How much sex is enough? You might question the premise of that query, but new research reports that there's a limit to the benefits of carnal pleasures. Beyond a certain frequency, more sex does not mean more happiness. One possible reason: as long as we are doing it as often as our neighbors are, we're content.

For a recent paper in Social Psychological and Personality Science, Amy Muise, Ulrich Schimmack and Emily Impett, all at the University of Toronto Mississauga, analyzed three survey samples comprising more than 30,000 Americans. They found that among couples, sex frequency positively correlated with satisfaction in life, confirming earlier reports. (They found no such link for singles.) The difference in happiness between those who had sex less than once a month and those who had sex once a week was at least as great as that between those earning less than $15,000 a year and those earning more than $100,000. Direction of causality is unclear; their analysis suggested that sex frequency increases relationship satisfaction, which increases happiness, but they also found evidence for the reverse pathway, in which general life satisfaction increases relationship satisfaction, which in turn increases sex frequency.

Unlike in previous studies, a subtler pattern also appeared: at frequencies greater than once a week, the happiness graph flattened out. The reason “is an open question that we are exploring,” Muise says. Her team thinks one possibility is that people are satisfied when they are doing it as much as they think they should be, a standard set by their peers.
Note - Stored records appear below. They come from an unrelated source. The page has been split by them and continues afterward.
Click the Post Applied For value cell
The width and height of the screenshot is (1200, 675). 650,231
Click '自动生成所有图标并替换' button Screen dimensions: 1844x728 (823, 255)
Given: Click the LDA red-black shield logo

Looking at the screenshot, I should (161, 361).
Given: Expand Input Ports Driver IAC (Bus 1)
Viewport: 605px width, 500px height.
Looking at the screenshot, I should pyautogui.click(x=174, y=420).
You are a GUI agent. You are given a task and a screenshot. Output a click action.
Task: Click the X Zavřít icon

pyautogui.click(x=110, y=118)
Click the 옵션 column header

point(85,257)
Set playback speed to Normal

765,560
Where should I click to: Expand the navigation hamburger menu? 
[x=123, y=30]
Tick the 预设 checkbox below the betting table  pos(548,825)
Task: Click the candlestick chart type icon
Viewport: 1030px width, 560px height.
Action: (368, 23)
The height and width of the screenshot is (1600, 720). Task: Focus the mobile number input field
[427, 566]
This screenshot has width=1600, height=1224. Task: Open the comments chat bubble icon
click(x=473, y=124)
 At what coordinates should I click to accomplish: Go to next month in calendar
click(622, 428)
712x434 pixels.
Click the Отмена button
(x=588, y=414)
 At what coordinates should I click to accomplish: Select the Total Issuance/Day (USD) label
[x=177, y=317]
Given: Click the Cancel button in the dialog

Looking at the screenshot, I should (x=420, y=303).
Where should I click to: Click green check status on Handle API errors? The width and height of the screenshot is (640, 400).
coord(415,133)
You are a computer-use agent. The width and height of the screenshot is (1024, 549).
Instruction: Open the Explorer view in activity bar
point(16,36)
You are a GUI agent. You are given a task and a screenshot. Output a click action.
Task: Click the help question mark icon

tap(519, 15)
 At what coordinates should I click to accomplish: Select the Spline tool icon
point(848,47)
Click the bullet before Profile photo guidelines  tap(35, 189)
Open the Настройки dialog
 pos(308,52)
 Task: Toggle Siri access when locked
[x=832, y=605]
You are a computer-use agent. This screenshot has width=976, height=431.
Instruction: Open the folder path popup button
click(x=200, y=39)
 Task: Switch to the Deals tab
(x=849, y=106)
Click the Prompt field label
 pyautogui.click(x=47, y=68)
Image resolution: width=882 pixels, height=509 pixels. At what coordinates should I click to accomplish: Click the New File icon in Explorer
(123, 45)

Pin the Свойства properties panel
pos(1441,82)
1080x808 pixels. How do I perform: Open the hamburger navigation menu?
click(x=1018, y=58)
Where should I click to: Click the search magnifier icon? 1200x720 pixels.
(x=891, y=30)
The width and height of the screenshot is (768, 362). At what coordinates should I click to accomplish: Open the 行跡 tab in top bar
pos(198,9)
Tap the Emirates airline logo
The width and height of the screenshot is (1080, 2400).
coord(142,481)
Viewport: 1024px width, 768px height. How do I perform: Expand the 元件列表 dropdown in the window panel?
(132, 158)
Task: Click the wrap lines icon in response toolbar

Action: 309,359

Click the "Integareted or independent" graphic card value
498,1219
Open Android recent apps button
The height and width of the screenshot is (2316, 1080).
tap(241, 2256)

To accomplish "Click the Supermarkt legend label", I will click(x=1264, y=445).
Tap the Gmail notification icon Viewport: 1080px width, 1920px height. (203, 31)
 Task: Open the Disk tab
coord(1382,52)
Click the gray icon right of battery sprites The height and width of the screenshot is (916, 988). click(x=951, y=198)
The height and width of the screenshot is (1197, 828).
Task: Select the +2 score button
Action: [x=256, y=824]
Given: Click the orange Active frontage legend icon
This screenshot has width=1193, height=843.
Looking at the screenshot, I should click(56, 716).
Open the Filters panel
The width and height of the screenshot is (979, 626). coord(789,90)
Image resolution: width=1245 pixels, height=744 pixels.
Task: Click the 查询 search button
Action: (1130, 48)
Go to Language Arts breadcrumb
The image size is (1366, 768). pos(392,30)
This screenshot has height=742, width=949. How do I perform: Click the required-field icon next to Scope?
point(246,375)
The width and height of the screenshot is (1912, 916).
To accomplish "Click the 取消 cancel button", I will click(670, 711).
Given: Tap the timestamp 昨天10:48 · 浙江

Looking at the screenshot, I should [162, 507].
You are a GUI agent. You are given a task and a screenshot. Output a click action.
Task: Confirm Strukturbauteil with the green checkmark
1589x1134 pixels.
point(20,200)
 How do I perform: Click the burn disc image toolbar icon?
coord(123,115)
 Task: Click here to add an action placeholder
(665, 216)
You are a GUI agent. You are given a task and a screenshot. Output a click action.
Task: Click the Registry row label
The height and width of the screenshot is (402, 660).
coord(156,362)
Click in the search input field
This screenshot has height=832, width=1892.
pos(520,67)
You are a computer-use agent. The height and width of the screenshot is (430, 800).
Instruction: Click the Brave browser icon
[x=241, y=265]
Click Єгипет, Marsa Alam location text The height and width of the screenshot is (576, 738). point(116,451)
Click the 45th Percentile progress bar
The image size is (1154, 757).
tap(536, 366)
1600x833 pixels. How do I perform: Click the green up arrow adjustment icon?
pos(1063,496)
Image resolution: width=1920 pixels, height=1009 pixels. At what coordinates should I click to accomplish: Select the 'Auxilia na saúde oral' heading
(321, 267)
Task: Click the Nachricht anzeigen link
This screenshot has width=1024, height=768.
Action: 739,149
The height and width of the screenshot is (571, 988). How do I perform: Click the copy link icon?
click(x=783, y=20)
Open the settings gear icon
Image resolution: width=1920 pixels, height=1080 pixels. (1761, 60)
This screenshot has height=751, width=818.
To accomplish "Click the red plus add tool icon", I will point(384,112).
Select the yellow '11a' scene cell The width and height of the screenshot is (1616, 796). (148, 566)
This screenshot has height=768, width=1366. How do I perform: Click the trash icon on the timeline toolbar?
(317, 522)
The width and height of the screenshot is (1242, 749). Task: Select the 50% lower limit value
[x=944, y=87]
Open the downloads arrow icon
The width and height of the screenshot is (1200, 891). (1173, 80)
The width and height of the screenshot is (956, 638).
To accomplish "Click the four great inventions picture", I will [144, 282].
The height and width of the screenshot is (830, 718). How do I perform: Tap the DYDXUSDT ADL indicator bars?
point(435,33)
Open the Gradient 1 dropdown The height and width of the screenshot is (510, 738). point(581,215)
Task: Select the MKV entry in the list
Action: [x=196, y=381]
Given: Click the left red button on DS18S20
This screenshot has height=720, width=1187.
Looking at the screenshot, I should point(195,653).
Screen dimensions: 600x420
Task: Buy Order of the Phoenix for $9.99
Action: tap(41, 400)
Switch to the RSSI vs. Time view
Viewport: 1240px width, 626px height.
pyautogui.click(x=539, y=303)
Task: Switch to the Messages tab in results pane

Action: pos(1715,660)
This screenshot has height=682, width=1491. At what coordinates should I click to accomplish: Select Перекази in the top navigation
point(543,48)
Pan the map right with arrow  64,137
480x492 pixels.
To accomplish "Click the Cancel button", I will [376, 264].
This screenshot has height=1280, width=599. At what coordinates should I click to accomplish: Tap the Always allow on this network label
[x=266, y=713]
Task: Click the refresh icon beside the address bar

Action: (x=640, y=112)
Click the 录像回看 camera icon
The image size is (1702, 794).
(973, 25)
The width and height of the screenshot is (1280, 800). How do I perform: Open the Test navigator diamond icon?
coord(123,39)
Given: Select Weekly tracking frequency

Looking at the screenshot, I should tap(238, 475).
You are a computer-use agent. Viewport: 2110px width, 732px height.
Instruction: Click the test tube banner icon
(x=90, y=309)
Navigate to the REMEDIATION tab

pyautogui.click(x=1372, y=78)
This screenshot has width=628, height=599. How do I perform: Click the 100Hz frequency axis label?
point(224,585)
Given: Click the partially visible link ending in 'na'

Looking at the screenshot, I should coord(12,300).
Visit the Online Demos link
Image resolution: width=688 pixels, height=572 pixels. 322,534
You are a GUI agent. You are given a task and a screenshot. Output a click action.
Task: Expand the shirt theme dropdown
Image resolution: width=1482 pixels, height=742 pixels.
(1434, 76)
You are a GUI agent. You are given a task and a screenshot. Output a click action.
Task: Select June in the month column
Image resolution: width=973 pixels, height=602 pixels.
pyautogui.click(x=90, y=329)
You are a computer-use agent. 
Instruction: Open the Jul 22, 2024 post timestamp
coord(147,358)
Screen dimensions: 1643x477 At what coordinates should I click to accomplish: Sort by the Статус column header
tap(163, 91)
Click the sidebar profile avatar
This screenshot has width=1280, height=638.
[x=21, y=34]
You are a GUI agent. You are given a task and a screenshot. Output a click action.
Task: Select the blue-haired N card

Indeed, the average for couples is once a week.

In support of this idea, Tim Wadsworth, a sociologist at the University of Colorado Boulder, reported in 2014 in Social Indicators Research that happiness is positively correlated with sex frequency but negatively correlated with the sex frequency of others in the same demographic group, a rate people probably surmise from conversation and media. “How much sex is appropriate, like so many other questions, depends on what we think is ‘normal,’” Wadsworth says. One sees the same trend with income: a 2010 paper in Psychological Science reported that income rank among peers predicted happiness better than did absolute income.

So if you are worried you and your sweetheart are failing to keep up with the Joneses, there is an easy solution: just tell yourself you're having better sex than all those once-a-weekers.